Conclusions and implications: Our attempt at identifying the heterogeneous range of aetiologies provides clinicians with a better understanding of cleft palate/VPI speech to inform the management pathway and the nature and type of speech intervention required. We hope that the unravelling of the different terminology in relation to the UK speech summary patterns, and those used elsewhere, reduces confusion and provides more clarity for clinicians in the field. Diagnostic labels and classification require international agreement.

What this paper adds: What is already known on the subject Speech associated with cleft palate/velopharyngeal insufficiency (VPI) is a complex myriad of speech characteristics with a wide and heterogeneous range of aetiologies. Different terminology and speech summary patterns are used to describe the speech characteristics. The traditional classification of cleft palate/VPI speech is Articulation Disorder, although evidence is building for Phonological Disorder and contrastive approaches in cleft speech intervention. What this paper adds to existing knowledge This paper explores the range of aetiologies of cleft palate/VPI speech (e.g., altered oral structure, abnormal facial growth, abnormal palate muscle and iatrogenic aetiologies) and attempts to relate aetiology with speech characteristic(s). An attempt is made at unravelling the different terminology used in relation to a well-known and validated approach to analysis, used in the United Kingdom and elsewhere. Complexities of current diagnostic labels and classifications in Speech Sound Disorder to describe cleft palate/VPI speech are discussed.
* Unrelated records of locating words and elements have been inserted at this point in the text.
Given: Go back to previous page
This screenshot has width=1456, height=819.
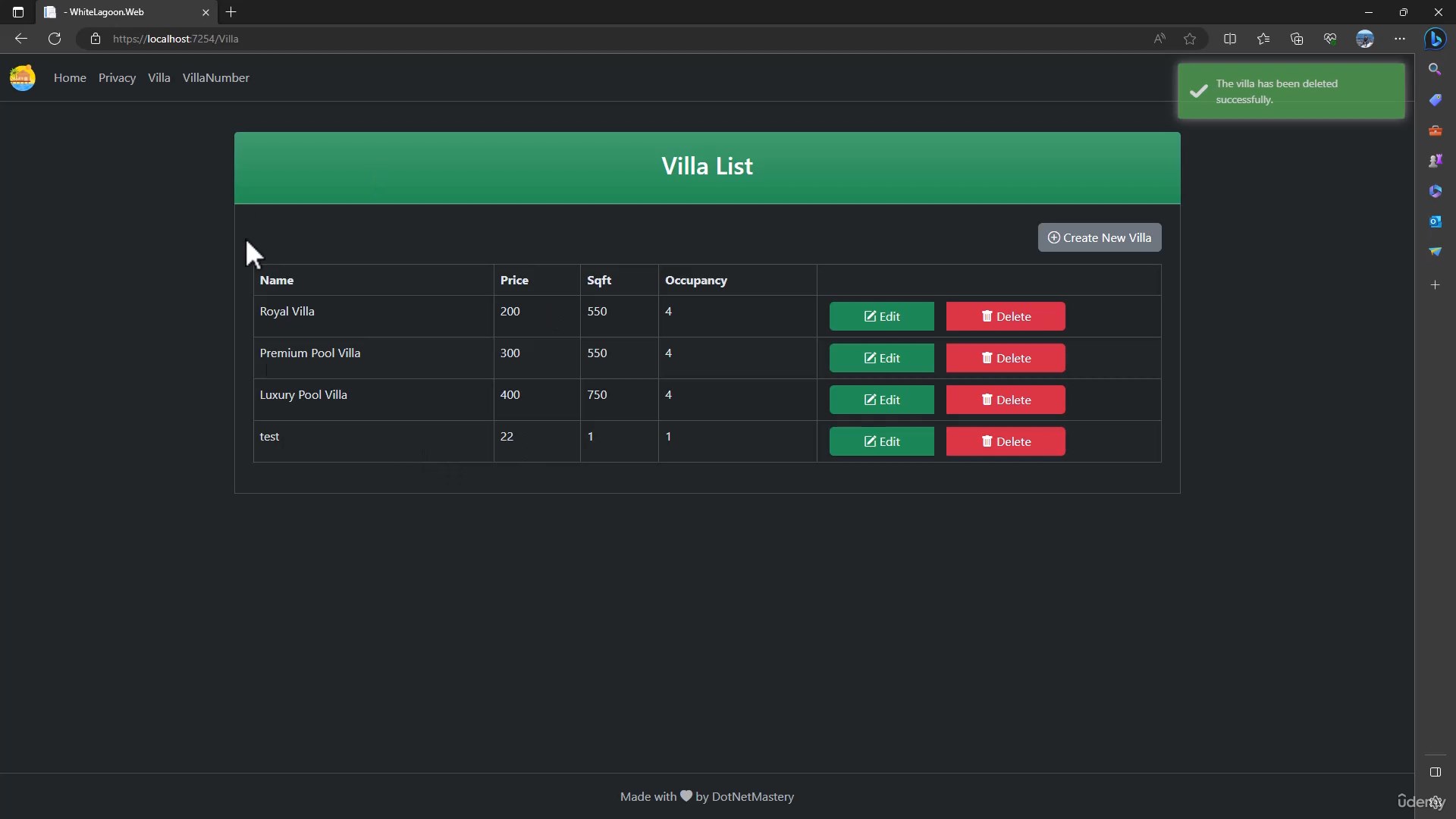Looking at the screenshot, I should 21,39.
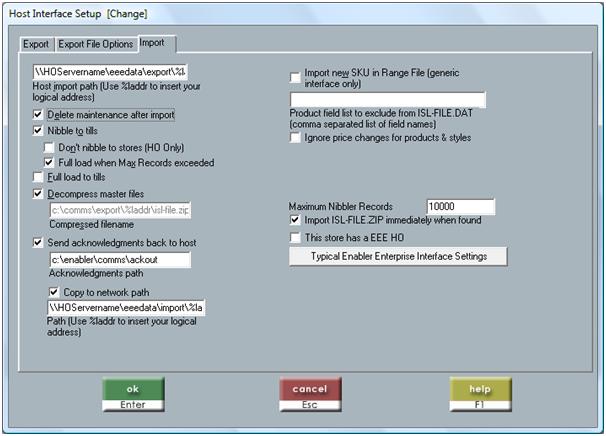Image resolution: width=606 pixels, height=436 pixels.
Task: Enable Don't nibble to stores option
Action: pyautogui.click(x=49, y=147)
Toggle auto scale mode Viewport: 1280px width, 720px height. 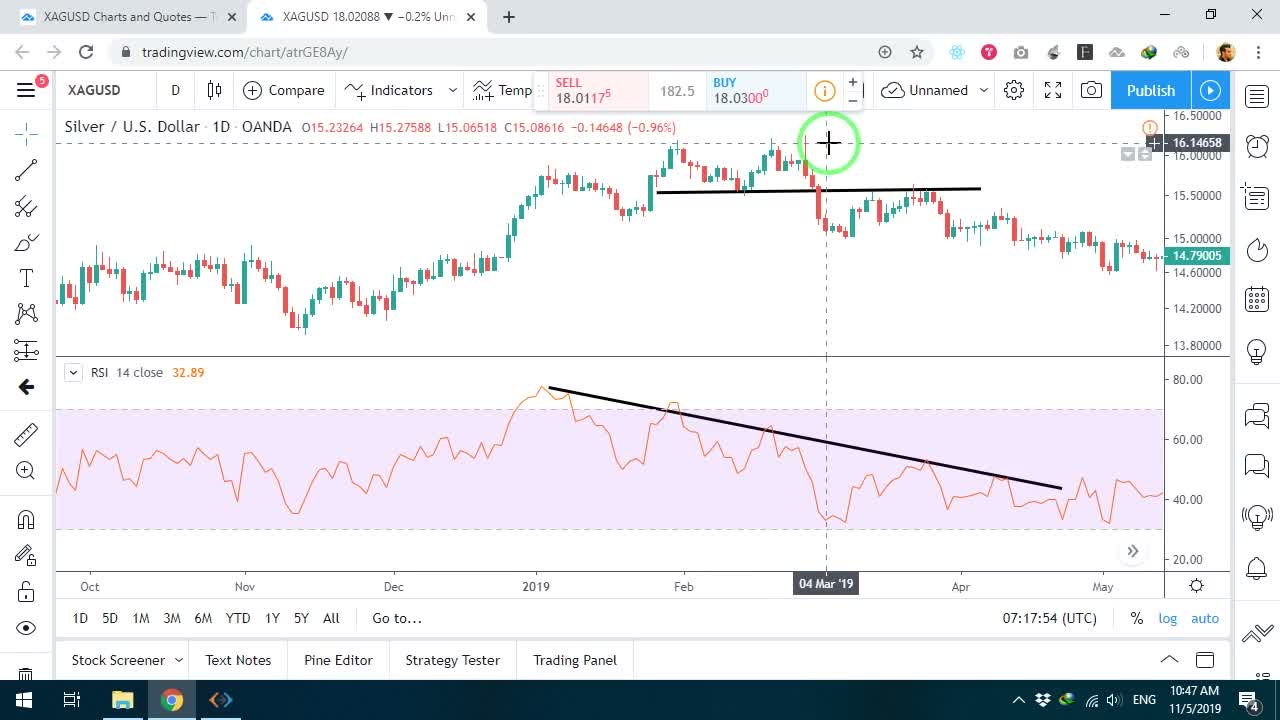pyautogui.click(x=1205, y=618)
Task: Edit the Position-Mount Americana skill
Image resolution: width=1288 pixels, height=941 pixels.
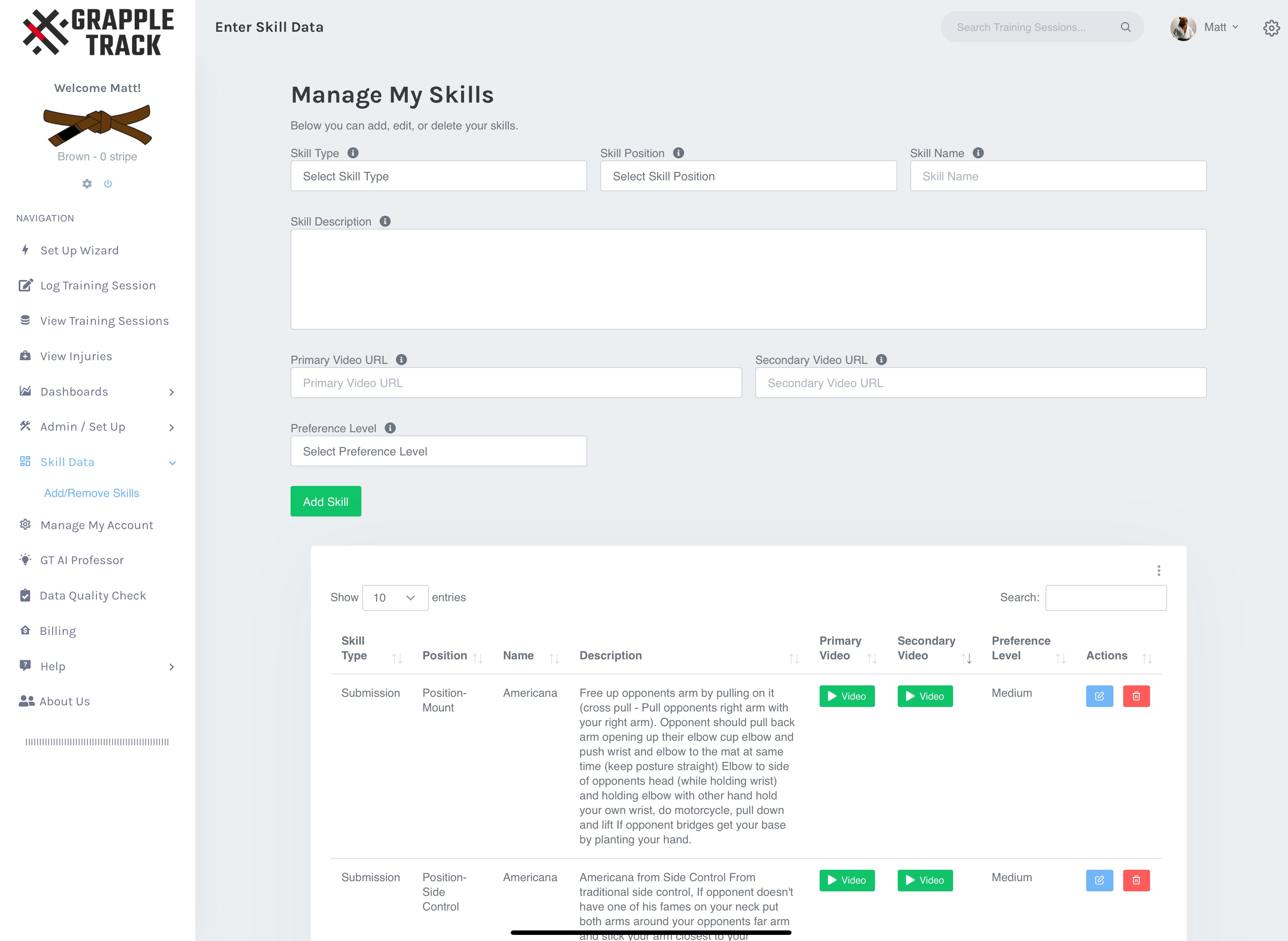Action: 1099,696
What are the potential or actual clinical implications of this work? There needs to be a common language for describing and summarising cleft palate/VPI speech. Speech summary patterns based on narrow phonetic transcription and correct identification of aetiology are essential for the accurate classification of the speech disorder and identification of speech intervention approaches. There is an urgent need for research to identify the most appropriate type of contrastive (phonological) approach in cleft lip and/or palate.

Keywords: cleft palate; speech; velopharyngeal insufficiency.